RANCHO MIRAGE, Calif. — Ever play Cut Leaderboard? That's the game where you take the top ten scorers after two rounds of a major championship and compare them to the top ten "losers" — i.e., those players who finish just below the cut line. As often as not, the two lists look as if they were generated at random. The real leaderboard will have seven journeyman pros, a career amateur from Kotzabue, Alaska, an Asian Tour refugee playing on a sponsor's exemption ... and Phil Mickelson. The cut leader board will have seven journeyman pros, a high school senior from Peculiar, Mo., a former PGA Tour commissioner ... and Vijay Singh.

I started playing Cut Leaderboard in my head Friday afternoon while watching Natalie Gulbis finish her round - and her week - at the Kraft Nabisco Championship, the first major of the LPGA season. Gulbis was in the fairway of the par-5 ninth hole (her eighteenth) with a wedge in her hand, and I expected her to stick one inside the shadow of the flagstick.

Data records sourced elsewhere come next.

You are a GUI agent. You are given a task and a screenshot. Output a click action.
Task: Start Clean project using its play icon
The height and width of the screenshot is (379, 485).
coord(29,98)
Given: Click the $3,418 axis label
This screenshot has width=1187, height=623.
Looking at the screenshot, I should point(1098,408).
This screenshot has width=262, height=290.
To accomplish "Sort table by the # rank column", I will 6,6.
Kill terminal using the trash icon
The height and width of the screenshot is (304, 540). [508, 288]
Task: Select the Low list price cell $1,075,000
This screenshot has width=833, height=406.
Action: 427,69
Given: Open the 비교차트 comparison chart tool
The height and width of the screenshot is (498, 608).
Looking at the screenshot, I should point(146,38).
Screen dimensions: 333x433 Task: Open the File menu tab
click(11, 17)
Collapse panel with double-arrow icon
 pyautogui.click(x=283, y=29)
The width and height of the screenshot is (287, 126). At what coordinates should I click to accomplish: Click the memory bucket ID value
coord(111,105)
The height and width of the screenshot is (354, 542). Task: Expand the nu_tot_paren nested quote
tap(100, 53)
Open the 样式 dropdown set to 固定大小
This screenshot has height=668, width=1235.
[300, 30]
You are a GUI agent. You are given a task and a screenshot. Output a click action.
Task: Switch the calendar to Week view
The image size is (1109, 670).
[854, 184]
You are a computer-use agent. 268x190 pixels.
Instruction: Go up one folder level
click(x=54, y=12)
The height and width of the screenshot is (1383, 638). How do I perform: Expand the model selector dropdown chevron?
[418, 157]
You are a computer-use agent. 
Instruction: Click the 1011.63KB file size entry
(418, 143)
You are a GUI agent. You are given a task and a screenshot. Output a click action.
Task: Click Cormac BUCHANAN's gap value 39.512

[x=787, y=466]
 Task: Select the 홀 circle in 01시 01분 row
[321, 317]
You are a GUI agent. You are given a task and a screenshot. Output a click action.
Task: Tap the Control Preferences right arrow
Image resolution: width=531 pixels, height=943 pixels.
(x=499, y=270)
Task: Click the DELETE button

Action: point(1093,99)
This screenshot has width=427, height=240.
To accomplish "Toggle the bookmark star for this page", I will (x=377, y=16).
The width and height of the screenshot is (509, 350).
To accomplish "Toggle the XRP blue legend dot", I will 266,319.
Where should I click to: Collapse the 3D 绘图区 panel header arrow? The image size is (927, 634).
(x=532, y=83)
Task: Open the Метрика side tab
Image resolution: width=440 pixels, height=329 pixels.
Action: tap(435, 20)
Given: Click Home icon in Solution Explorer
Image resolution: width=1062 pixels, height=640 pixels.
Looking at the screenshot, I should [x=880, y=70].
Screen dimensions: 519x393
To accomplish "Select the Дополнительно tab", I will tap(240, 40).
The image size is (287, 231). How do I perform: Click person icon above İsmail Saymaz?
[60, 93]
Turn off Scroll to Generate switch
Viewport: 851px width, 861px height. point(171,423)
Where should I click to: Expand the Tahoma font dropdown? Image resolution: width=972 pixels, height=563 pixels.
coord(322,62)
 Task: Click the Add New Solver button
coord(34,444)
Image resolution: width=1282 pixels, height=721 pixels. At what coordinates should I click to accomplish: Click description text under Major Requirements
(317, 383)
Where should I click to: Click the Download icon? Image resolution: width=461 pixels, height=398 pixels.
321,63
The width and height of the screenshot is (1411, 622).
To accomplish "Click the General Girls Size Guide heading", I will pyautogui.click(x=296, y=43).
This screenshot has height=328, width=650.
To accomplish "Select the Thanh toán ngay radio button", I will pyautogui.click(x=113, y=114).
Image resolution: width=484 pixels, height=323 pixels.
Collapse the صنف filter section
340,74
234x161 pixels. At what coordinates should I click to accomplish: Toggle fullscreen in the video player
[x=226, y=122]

Instead she launched a shot so high that I thought she might run up the fairway and catch it in her skirt. (Although, now that I think about it, her skirt was too tight to catch anything but stares.) Gulbis's ball landed short of the green and rolled back down the bank, prompting her to poke her club into the turf and stomp around in disgust.

And no wonder: Natalie was already 12-over for the tournament.

So bye-bye to the two-time Solheim Cup star, who has her own line of swimsuit calendars, a half-hour reality show on the Golf Channel, and enough glamour/game to be the current cover girl of Golf for Women.

A couple of hours later, when the shadows were starting to lengthen on the course, I strolled out to watch world No. 1 Annika Sorenstam crash and burn. She was 5-over. Then she was 6-over, after three-putting at sixteen. Oops, make that 7-over — Annika lipped out another short one at seventeen. "Poor thing," a woman in the gallery whispered. "She probably can't wait to get out of here."

The lady was probably right, but the Dinah Shore course is playing so fast and hard that 8-over was good enough to slip by the weekend gatekeeper. So Annika is in and Natalie, at 13-over, is out — so far out that she's dropped off the Cut Leader Board.

Anyway, here are the two lists at the halfway point of the Kraft Nabisco:

Real leaders: T1 Lorena Ochoa and Paula Creamer; T3 Suzann Pettersen and Shi Hyun Ahn; 5 Se Ri Pak; T6 Brittany Lincicome, Catriona Matthew, Lindsey Wright and Maria Hjorth; T10 Brittany Lang, Stacy Lewis and Meagan Francella.

Cut leaders (+9 and higher): T1 Esther Choe, Reilly Rankin, Nicole Perrot, Hee-Won Han, Taylor Leon, and Wendy Doolan; T7 Mi Il Chung, Amy Hung, Kimberly Kim, Seon-Hwa Lee and Birdie Kim.

At first glance, the real leaderboard looks like … well, like the real leaderboard. Ochoa, last year's LPGA player of the year, is coming off a victory at the Safeway International and is on the verge of replacing Sorenstam at the top of the world ranking. Creamer, in her third season, is a Solheim Cup veteran who already has three wins under her pink bow. Petterson, a raucous Norwegian - (oxymoron alert!) - pushed Ochoa to the limit last week in Arizona.

The "loser list," let's be honest, reads like the flight manifest for a United Nations relief mission.

But look closer. Only one player on the real leaderboard, Se Ri Pak, has won a major championship. The cut leader board, too, has a major champion — Birdie Kim, winner of the 2005 U.S. Women's Open — and a little farther down the cut list you have the 2003 U.S. Women's Open champ (Hilary Lunke), the 2003 Kraft Nabisco champ (Patricia Meunier-Lebouc), and the sixth-place finisher in last year's Women's British Open (Lori Kane). If Sorenstam had swallowed her pride and chunked another chip or two, the cut team would be a genuine threat to beat the real leaders in a Solheim-style shootout.

That won't happen, but here's my suggestion for future Kraft Nabisco Championships: Let the cut leaders jump in the pond at eighteen before they run off to catch their flights.

It'll be good practice for those who come back some day and win.